En menos de un mes de gobierno, el presidente Abelardo De La Espriella ha puesto en marcha una ofensiva contra las estructuras criminales que, según el balance presentado por su administración, ya deja miles de capturas, toneladas de droga incautadas y golpes directos contra las organizaciones dedicadas al narcotráfico y el terrorismo. Desde el 7 de agosto, la Fuerza Pública acumula 12.575 capturas y 38.637 kilos de narcóticos incautados, además de 1.318 armas de fuego retiradas de circulación y más de 1.089 hectáreas de coca erradicadas.

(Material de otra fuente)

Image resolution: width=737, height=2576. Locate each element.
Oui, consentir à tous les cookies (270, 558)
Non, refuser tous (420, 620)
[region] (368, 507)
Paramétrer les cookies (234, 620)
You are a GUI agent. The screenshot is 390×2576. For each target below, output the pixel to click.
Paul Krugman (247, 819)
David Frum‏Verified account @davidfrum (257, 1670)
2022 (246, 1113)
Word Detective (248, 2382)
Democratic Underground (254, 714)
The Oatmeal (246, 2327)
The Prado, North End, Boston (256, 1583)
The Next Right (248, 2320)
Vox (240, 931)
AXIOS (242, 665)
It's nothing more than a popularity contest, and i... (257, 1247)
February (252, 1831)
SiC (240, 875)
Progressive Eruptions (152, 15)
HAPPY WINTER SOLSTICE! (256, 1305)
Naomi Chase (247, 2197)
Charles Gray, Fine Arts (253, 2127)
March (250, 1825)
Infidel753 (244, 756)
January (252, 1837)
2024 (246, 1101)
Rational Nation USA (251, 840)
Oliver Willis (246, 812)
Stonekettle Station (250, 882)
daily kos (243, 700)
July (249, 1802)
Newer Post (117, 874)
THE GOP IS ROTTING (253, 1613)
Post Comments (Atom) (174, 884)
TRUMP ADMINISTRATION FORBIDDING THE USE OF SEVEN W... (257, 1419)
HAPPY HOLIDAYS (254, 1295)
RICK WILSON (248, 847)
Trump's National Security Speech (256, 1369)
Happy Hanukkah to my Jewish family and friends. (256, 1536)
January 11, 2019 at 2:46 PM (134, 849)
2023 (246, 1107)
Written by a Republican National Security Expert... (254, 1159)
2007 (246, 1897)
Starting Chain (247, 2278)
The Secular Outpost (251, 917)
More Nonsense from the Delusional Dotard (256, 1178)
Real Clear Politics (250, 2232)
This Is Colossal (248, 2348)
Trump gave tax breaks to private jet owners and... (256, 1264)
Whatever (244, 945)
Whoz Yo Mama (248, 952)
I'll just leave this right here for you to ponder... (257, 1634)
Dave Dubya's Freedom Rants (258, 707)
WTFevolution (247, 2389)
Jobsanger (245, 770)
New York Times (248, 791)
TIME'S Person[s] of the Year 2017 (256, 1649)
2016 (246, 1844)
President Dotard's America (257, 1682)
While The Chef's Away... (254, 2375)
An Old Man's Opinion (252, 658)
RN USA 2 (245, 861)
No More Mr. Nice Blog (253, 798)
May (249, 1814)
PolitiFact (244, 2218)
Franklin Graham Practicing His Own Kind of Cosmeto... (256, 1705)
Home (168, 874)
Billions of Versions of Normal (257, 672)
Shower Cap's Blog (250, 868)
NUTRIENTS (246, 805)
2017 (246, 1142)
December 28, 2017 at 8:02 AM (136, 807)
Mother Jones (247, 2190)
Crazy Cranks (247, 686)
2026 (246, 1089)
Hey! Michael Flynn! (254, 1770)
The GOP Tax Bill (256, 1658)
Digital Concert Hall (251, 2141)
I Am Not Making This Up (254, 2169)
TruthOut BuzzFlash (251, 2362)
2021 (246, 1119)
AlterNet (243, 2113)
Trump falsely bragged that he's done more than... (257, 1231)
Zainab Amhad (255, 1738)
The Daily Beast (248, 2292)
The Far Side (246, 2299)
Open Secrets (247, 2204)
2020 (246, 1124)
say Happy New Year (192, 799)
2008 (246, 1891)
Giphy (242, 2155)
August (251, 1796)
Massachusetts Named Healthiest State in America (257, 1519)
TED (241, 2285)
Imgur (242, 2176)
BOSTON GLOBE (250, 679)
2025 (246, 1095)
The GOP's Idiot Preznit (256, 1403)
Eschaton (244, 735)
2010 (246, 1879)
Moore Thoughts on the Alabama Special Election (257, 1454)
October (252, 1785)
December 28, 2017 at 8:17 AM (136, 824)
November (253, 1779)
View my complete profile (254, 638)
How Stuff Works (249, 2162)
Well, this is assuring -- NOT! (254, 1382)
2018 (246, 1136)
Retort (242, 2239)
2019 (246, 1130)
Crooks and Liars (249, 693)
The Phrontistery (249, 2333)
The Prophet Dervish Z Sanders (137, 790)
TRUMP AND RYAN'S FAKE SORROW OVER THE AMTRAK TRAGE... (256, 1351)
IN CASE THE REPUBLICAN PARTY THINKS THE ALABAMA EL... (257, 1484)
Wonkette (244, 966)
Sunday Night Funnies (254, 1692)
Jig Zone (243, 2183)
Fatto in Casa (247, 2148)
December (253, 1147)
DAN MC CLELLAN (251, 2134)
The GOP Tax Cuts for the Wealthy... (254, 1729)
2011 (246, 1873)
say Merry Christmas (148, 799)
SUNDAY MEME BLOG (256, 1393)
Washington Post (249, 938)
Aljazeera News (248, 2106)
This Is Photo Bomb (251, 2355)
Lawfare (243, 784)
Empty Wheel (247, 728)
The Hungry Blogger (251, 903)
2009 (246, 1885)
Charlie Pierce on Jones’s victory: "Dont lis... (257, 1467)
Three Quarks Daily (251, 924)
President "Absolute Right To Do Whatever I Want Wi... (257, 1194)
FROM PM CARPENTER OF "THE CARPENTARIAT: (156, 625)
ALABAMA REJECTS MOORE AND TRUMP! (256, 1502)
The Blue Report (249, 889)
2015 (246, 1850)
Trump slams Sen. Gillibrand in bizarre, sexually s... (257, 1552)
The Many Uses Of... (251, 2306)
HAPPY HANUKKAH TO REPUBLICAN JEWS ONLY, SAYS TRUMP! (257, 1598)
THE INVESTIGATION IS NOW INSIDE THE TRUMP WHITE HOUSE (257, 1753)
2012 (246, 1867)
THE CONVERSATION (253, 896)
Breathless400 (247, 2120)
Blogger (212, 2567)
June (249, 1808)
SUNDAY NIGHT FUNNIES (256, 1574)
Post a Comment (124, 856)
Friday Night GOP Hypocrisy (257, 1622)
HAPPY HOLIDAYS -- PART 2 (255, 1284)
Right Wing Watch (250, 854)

La ofensiva también se ha concentrado en golpear las finanzas y la infraestructura de los grupos criminales. En los primeros balances del Gobierno se reportó la destrucción o inhabilitación de 162 infraestructuras utilizadas para la producción de droga, junto con la incautación de miles de kilos de insumos sólidos y líquidos. Además, De La Espriella ha acelerado la cooperación judicial internacional: Presidencia informó que en apenas 16 días había firmado más de 30 extradiciones, mientras el mandatario reiteró que durante su administración no habrá refugio ni privilegios para quienes integren organizaciones criminales.
El Gobierno sostiene que estos resultados son apenas el comienzo de una política de seguridad basada en la ofensiva permanente contra el crimen organizado. De La Espriella ha dejado claro que su estrategia no contempla negociar con estructuras señaladas de asesinar, extorsionar o reclutar menores, sino perseguirlas con toda la capacidad de la Fuerza Pública. Con capturas, extradiciones, incautaciones, erradicación de cultivos y operaciones contra los principales grupos armados, el nuevo Gobierno busca mostrar desde sus primeras semanas que la seguridad es una de sus principales banderas.